Our laboratory studies the tumor microenvironment in prostate and bladder cancer using a combination of animal models, human reconstitution systems, and primary tumor and hematopoietic cells. We are interested in several aspects including the following:
1. Molecular mechanisms in programing tumor-infiltrating lymphocytes. The nature and composition of immune cells in cancer have been linked with tumor grade and overall survival. However, the determinants that lead to immune infiltrating cells in cancer is unclear.
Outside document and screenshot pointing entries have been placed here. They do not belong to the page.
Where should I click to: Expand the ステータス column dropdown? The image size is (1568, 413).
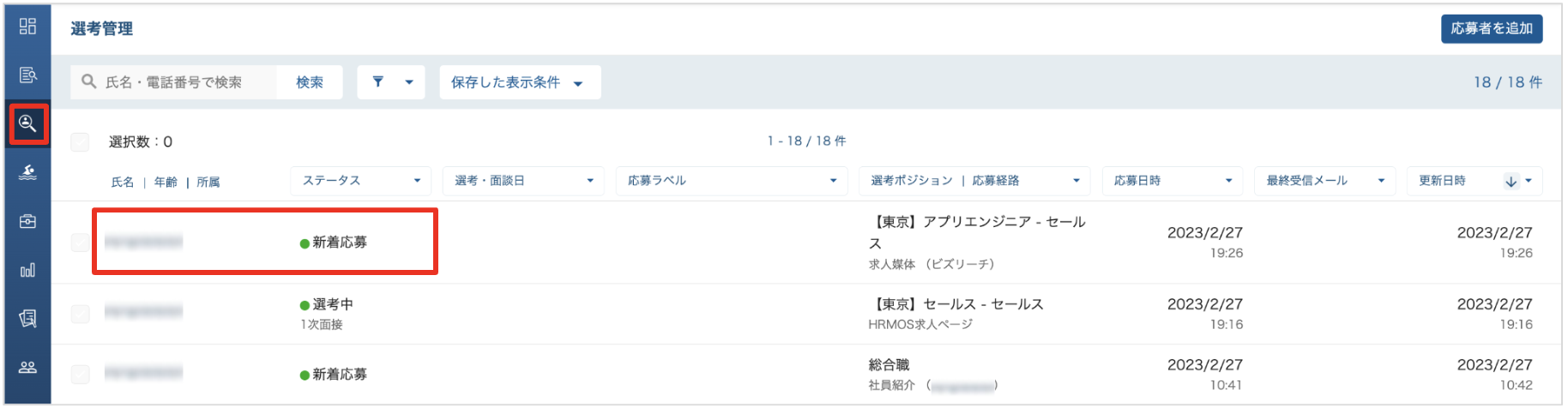[x=361, y=181]
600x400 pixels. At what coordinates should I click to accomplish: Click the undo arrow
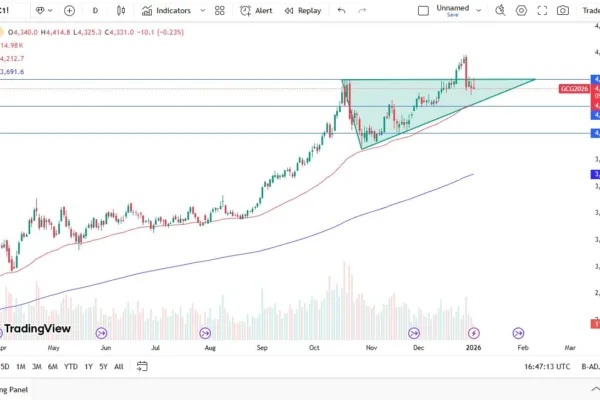click(x=342, y=10)
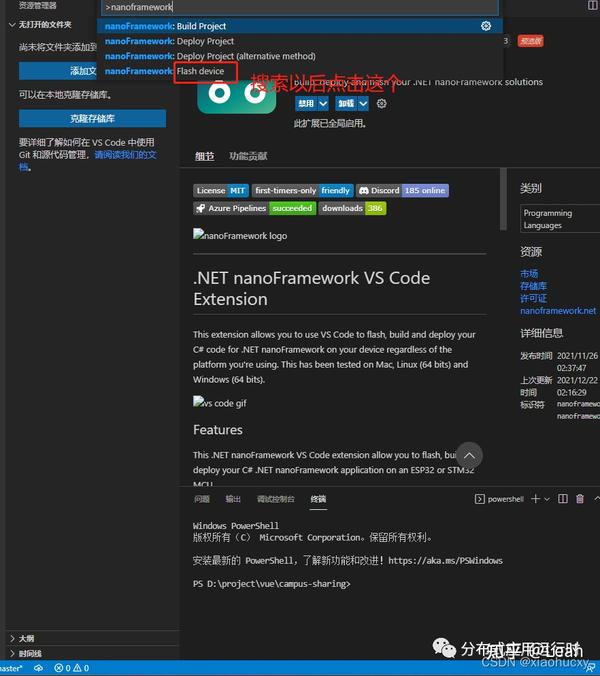Screen dimensions: 600x676
Task: Open errors and warnings status indicator
Action: tap(72, 668)
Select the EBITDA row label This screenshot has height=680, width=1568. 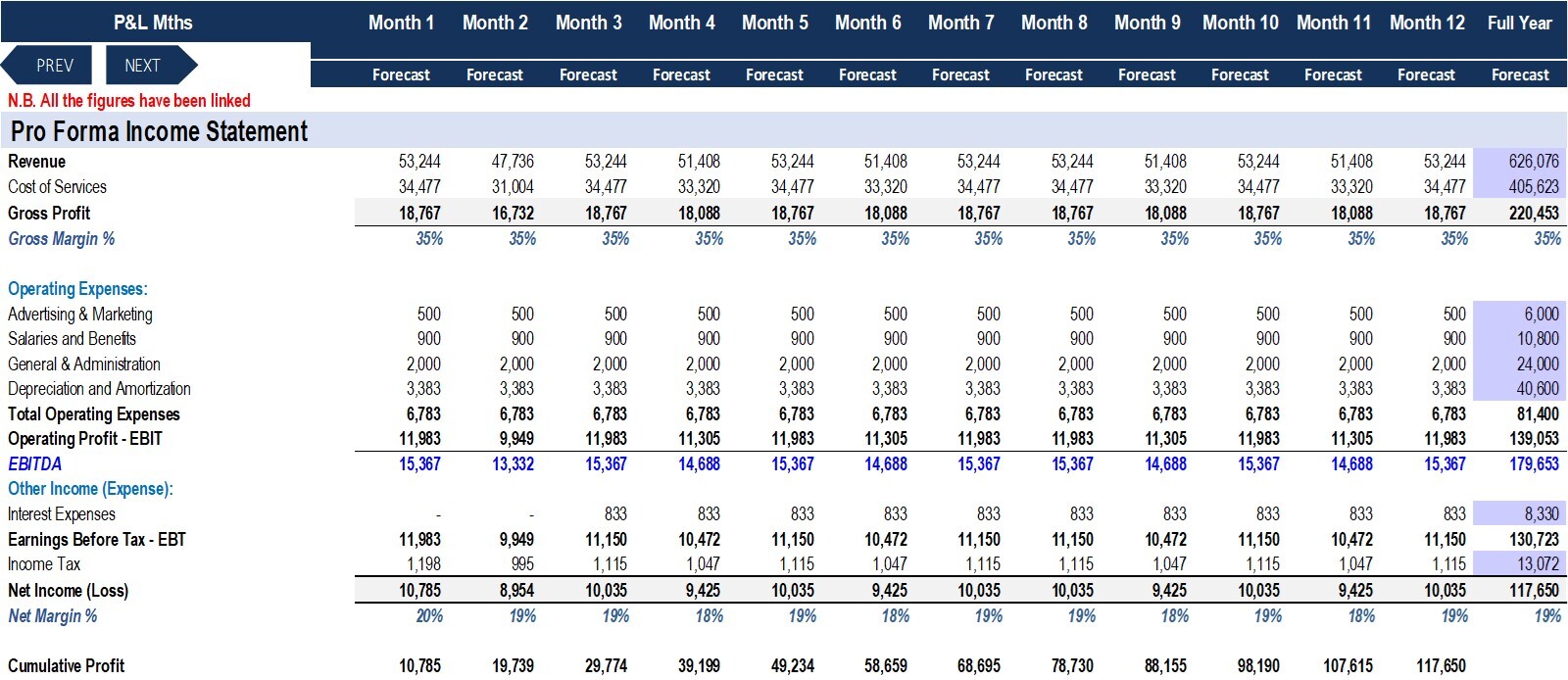click(x=35, y=464)
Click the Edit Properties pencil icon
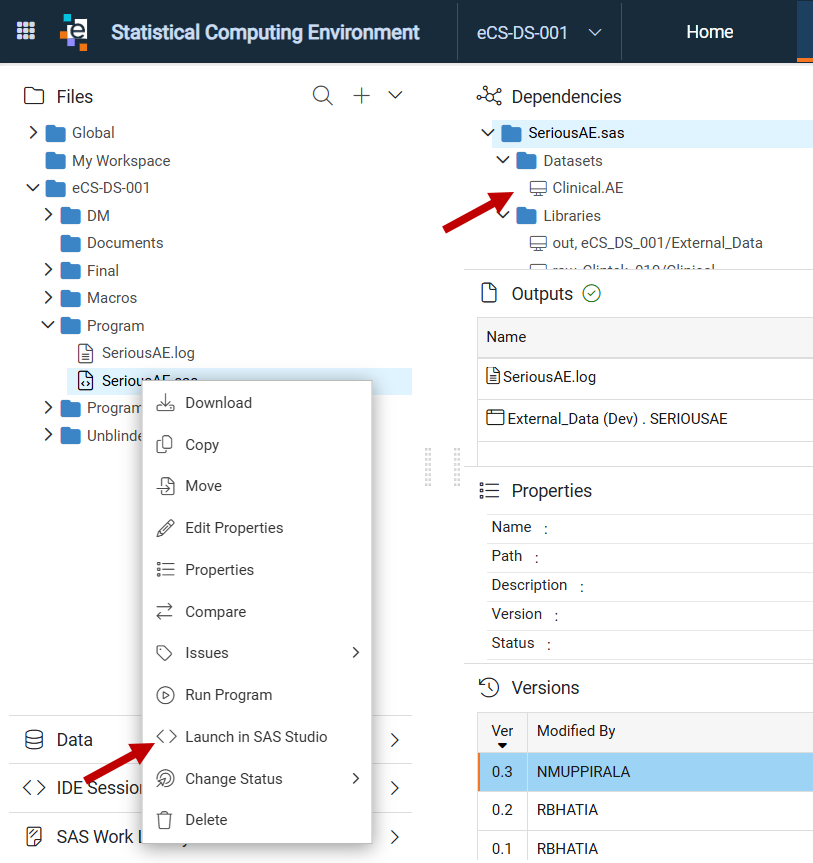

We are studying the endogenous signals, innate immune, and adaptive immune pathways that program the composition of the tumor immune microenvironment, and how these will influence tumor proliferation, invasion, and metastasis. We are also interested in how we can reprogram the immune components of the tumor microenvironment to shape tumorigenicity.
2. Mechanisms controlling development and differentiation of cancer stem cells. Cancer initiating cells share similar features to stem cells with their ability for self-renewal and pluripotency. These cell populations may explain the recurrent nature and drug resistance of cancer. We are studying the cell intrinsic signals as well as the cell extrinsic influences from immune and stromal cells of the cancer stem cell in their differentiation, ability to undergo epithelial-to-mesenchymal transition, and development of an invasive phenotype.
Our studies will provide fundamental understanding of the tumor microenvironment, as well as develop therapeutic targets, novel immune-based platforms, and stem cell based therapies against cancer.